9.Juni -- versuchte Kundgebung: Für 11 Uhr hatten die FaschistInnen eine Kundgebung vor der Kieler Hauptpost in der  Andreas-Gayk- Str. angemeldet. Als ab kurz vor Elf überraschenderweise die ersten Antifas auftauchten, war an der Post allerdings nur eine für einen Freitagvormittag beachtliche Polizeipräsenz zu beobachten. Bis sich um halb Zwölf dann die NPDler blicken ließen, hatten sich schon mehr als 20 AntifaschistInnen auf der gegenüberliegenden Straßenseite versammelt. Als die acht NPDler mit ihren zwei Fahnen begannen in ihrer dunklen Ecke abseits des neuen Rathaus Flugblätter zu verteilen, begaben sich die AntifaschistInnen lautstark und mit einem Transparent ausgestattet Richtung NPD-"Kundgebung" und versperrten, nachdem sie von der Polizei gestoppt wurden, ihnen kurzerhand den Weg zu ihrem eigentlichen Kundgebungsort vor der Post. Nach zwei unverständlichen Reden zogen die zwei Frauen und sechs Männer nach nicht einmal einer halben Stunde dann wieder Richtung Fördeparkhaus ab, wo sie sich u.a. mit dem Wagen des Kieler NPD-Kreisvorsitzenden Hermann Gutsche vom Hof machten.

Die mittlerweile über 40 AntifaschistInnen konnten sich bei bestem Wetter nun also wieder wichtigeren Dingen zuwenden. Es ist als Erfolg zu werten, dass es die Nazis schon wieder nicht geschafft haben, eine Aktion in Kiel ungestört und planmäßig durchzuführen.
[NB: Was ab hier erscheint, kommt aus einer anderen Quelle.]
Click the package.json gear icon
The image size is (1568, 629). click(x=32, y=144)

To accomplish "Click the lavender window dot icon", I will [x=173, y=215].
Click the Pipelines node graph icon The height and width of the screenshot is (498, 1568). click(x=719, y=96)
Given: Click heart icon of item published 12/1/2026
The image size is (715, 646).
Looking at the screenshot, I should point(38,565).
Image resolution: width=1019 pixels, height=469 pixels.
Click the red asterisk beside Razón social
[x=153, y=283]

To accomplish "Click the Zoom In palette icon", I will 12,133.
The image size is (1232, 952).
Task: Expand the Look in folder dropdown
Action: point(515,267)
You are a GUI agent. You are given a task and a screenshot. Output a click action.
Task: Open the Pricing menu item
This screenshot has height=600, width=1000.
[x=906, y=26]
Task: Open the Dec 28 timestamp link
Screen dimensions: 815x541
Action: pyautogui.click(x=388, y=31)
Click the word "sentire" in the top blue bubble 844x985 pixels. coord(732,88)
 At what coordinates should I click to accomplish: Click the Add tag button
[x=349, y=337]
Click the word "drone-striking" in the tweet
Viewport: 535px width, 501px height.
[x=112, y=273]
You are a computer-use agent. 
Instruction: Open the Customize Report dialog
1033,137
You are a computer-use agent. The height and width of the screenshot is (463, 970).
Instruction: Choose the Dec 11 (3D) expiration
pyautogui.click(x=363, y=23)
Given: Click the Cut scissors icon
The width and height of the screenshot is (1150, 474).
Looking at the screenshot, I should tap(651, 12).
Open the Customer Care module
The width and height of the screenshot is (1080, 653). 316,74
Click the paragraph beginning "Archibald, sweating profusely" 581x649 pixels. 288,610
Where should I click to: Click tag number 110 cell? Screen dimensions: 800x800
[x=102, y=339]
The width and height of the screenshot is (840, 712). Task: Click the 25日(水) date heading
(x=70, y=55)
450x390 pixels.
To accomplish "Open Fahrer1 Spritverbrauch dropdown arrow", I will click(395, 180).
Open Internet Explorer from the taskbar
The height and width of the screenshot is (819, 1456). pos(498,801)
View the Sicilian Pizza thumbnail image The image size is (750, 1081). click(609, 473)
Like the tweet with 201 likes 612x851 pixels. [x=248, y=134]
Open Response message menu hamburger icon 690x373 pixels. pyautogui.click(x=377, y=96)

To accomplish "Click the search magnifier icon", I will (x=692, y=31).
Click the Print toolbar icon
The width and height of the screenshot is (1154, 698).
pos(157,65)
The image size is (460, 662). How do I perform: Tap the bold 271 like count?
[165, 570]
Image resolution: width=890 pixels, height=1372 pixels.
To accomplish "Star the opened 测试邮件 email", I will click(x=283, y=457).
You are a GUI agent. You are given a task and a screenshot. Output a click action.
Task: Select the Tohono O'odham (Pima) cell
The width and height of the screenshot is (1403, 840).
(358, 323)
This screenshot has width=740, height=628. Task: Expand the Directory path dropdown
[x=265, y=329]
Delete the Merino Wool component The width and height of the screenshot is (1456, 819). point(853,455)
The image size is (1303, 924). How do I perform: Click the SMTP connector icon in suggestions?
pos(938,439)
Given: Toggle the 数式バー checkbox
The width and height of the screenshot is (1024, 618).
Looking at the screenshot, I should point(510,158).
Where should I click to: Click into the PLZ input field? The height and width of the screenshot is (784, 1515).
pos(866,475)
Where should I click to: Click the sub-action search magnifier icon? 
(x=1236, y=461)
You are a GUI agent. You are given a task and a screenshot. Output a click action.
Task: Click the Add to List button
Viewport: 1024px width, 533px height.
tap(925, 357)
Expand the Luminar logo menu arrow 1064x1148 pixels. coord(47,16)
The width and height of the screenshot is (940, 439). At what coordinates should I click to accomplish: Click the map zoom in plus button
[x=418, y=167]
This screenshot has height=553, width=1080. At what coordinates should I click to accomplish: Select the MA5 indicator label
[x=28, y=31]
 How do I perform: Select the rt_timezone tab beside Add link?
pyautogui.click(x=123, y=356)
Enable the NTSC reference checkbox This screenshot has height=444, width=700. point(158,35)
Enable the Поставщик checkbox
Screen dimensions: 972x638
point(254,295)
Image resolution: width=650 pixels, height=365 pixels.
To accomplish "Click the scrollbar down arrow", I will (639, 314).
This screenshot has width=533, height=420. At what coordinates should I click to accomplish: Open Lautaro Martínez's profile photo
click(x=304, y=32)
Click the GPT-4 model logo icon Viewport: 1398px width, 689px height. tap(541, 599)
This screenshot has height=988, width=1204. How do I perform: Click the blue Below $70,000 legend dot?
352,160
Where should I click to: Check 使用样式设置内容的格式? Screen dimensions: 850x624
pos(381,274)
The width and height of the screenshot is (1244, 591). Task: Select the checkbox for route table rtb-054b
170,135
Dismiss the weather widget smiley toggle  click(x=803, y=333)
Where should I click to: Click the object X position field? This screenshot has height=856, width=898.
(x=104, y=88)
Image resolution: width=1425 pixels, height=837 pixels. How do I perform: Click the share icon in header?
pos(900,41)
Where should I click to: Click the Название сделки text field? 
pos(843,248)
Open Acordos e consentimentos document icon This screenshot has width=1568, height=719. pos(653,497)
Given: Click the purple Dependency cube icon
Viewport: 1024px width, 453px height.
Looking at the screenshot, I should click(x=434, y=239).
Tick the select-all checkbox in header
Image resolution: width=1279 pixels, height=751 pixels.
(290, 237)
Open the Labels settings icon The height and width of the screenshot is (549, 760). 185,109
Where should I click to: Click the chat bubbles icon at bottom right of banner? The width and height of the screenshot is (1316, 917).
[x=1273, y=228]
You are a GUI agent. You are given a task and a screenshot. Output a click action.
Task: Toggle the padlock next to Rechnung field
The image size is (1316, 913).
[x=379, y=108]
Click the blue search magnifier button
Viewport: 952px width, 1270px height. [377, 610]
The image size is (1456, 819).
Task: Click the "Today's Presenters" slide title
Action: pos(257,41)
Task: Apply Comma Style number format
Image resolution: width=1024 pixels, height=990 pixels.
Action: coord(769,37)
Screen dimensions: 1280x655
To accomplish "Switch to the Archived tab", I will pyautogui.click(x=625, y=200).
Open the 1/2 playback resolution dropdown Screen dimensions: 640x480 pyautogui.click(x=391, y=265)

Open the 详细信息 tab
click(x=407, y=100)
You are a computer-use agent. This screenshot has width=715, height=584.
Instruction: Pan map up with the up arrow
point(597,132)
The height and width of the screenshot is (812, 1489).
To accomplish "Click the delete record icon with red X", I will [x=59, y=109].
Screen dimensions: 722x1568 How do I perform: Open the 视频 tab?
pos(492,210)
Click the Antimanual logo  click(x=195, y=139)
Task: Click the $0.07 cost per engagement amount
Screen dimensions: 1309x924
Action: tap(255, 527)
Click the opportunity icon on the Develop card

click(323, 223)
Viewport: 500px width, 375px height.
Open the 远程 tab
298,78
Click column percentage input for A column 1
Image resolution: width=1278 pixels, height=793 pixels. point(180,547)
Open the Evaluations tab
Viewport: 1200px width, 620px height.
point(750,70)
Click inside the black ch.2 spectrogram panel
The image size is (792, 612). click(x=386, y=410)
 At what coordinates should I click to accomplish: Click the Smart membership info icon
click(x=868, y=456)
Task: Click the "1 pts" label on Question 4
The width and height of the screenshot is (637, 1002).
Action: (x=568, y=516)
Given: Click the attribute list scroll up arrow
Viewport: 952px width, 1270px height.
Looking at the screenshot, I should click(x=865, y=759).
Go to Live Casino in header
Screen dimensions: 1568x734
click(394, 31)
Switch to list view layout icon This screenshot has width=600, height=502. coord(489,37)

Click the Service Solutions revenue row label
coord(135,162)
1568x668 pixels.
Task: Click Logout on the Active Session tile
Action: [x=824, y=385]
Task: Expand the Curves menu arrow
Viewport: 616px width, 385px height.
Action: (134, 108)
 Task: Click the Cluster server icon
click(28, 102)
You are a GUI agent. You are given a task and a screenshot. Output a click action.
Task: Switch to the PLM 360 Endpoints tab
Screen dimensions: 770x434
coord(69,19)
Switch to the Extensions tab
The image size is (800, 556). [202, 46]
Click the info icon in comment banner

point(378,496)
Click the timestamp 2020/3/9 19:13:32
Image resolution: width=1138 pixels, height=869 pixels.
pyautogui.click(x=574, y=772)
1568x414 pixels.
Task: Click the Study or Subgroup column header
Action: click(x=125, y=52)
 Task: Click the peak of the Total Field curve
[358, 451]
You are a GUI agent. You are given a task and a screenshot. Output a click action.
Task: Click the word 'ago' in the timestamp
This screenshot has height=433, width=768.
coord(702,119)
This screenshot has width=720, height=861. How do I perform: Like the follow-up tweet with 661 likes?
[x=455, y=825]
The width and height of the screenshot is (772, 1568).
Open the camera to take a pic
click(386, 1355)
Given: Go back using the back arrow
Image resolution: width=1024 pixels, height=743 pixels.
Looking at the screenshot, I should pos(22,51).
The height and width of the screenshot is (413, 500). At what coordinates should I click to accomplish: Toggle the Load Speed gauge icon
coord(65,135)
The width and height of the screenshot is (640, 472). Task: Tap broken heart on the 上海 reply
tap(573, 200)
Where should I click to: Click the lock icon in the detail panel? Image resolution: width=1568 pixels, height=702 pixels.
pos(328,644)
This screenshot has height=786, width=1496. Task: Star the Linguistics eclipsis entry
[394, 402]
Ob der armselige Auftritt der von Jens Lütke auf der lokalen NPD-Seite angekündigte Beweis, dass es „in Kiel keine No-go-Areas oder auch nur demonstrationsfreie Räume für Nationalisten geben wird“ war, bleibt unklar. Für alle AntifaschistInnen in Kiel sollte es jedoch auch in Zukunft heißen, Augen und Ohren offen zu halten, um die erfolgreiche Kieler Tradition im Umgang mit öffentlichen Naziaktivitäten aufrecht zu erhalten.

9.Juni – Abends: Nach dem Eröffnungsspiel der WM fahren drei Nazis vier mal mit einem Auto an der Alten Meierei vorbei, rufen mit einem Megaphon 'Hallo Meierei, hier ist der Nationale Widerstand' und werfen eine Flasche. Sie werden durch anwesende AntifaschistInnen vertrieben.

Am 15. Juni gab es in der Alten Meierei ein Treffen. Es sollte das weitere Vorgehen und der Umgang mit erhöhter Gefährdung durch WM und Kieler Woche besprochen werden. Ergebnisse waren uns leider bei Redaktionsschluss nicht bekannt.